Serum albumin is a potent anti-apoptotic signal to endothelial cells [5] that due to large hydrodynamic radius has restricted diffusion into tissues [6]. To determine whether enhanced EC morphology in microfluidic flow is due to improved access of serum albumin, we compared islets cultured for 24 hr in a dish (control, 10% FBS) to islets a microfluidic device (3 ml/24 hr). The device treated islets were maintained in media with normal serum (10% FBS), no serum (Serum Free), or bovine serum albumin (4% BSA) (Fig. 4). Representative images (Fig. 4A) and the quantified morphology (Fig. 4B & C) again show increased EC fractional area and length in device treated islets compared to control when cultured in normal serum (10% FBS). In contrast, EC fractional area and length were significantly decreased compared to control in the absence of serum (Serum Free). Addition of bovine serum albumin (4% BSA) resulted in a significant increase in EC fractional area and length compared to control islets and similar responses compared to device-treated islets with normal serum. These data show that the improvement in islet-EC morphology normally observed with in microfluidic flow is due in part to enhanced access of serum albumin to the center of the tissue.

Figure 4. Effect of serum albumin on EC morphology.

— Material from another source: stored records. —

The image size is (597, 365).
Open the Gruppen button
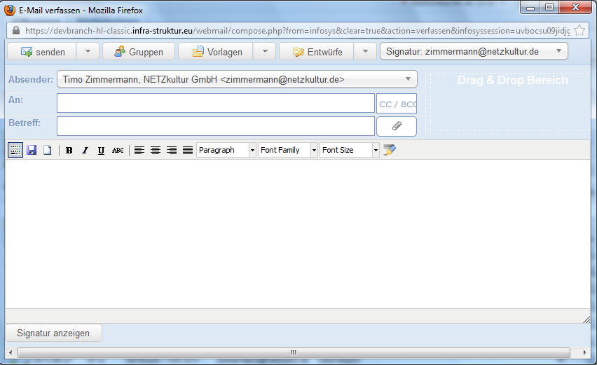pyautogui.click(x=137, y=52)
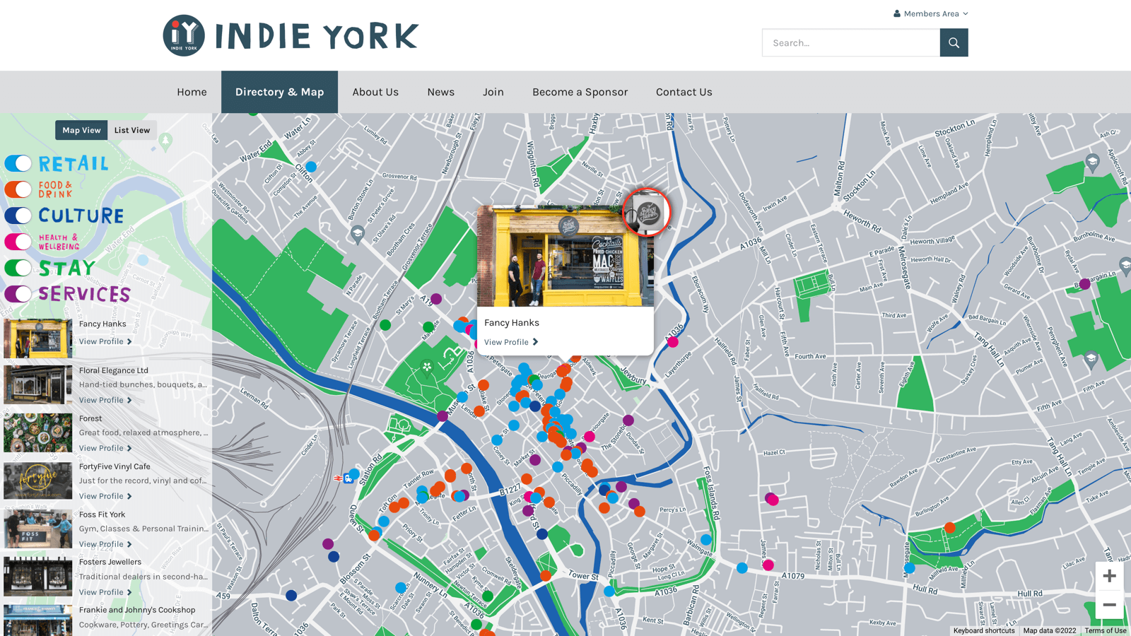Click the Indie York logo
1131x636 pixels.
pyautogui.click(x=291, y=35)
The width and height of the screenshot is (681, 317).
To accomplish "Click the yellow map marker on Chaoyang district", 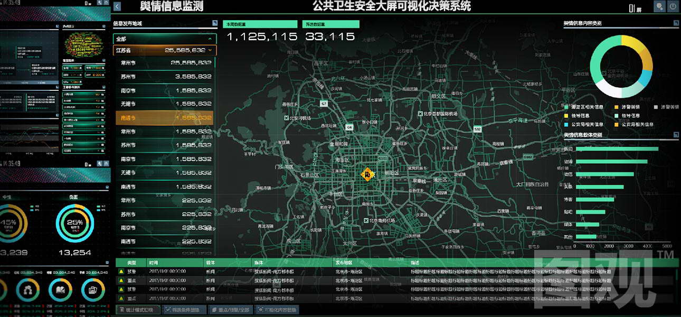I will coord(368,173).
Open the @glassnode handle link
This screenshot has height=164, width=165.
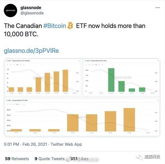click(32, 13)
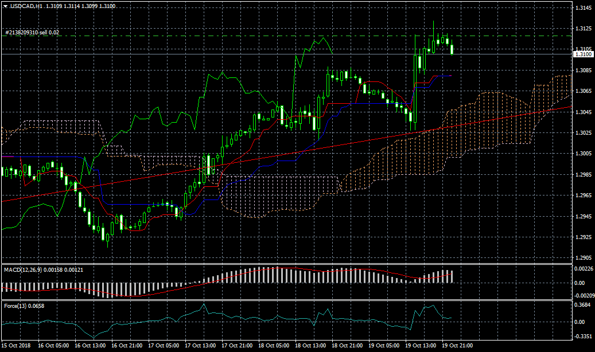Image resolution: width=595 pixels, height=352 pixels.
Task: Click the 0.3684 Force index scale value
Action: click(x=582, y=306)
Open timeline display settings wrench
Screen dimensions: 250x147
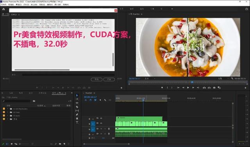(105, 100)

Islets were cultured for 24 hr in normal culture (Control, 10% FBS) and the microfluidic device (3 ml/24 hr flow rate). The media used in the device was either normal media (10% FBS), serum free media (Serum Free) or serum free media containing 4% bovine serum albumin (4% BSA). The islets were then fixed and immunofluorescently labelled for PECAM-1. (A) Representative maximum projection image of PECAM-1 immunofluorescence for each culture. (B) EC Percent Area of control islets (open bar) and device treated islets (black bars) cultured as indicated. (C) The relative EC length of control islets (open bar) and device treated islets (black bars) cultured as indicated. Each bar consists of the data collected from 10 to 17 islets collected from 3 mice, with the islets from each mouse isolated on independent days. The * and ** indicate p<0.05 and p<0.01 compared to control (open bar, 10% FBS), respectively by two-tailed student's t-test.

Beta-cell Function

We measured beta-cell function in multiple ways to determine the effect of flow. Large islets in culture often develop a necrotic core visible under the white light of a microscope. We therefore counted the number of necrotic centers observed in all of our experiments after 48 hrs of culture. Of the 114 islets cultured in a dish, 10 (or 8.8%) developed a necrotic core. In contrast, we did not see a single necrotic core in 50 islets cultured at 3 ml/24 hr for 48 hr. These data are consistent with improved penetration of media to the center of islets when treated with flow in the device.

In our design, beta-cells on the periphery of the islet experience the greatest shear stress since they are subjected to the highest flow rates. To evaluate the functionality of the beta-cells of device-treated islets, we measured the intracellular [Ca2+]-response to glucose challenge and membrane depolarization using Fura-2 (Fig. 5). Fura-2 is an acetoxymethyl (AM) dye that due to restricted diffusion mainly reports on responses from peripheral cells of tissue. Both control and device-treated islets had low non-oscillatory [Ca2+]-responses at 2 mM glucose (340∶380 nm ratio), which is well below the normal response threshold (Fig. 5A). In contrast, control islets showed a significant rise in [Ca2+] at 11 mM glucose that was not present in device-treated islets (Fig. 5A, B & C), and both showed a consistent response to KCl-induced membrane depolarization (Fig. 5A & D).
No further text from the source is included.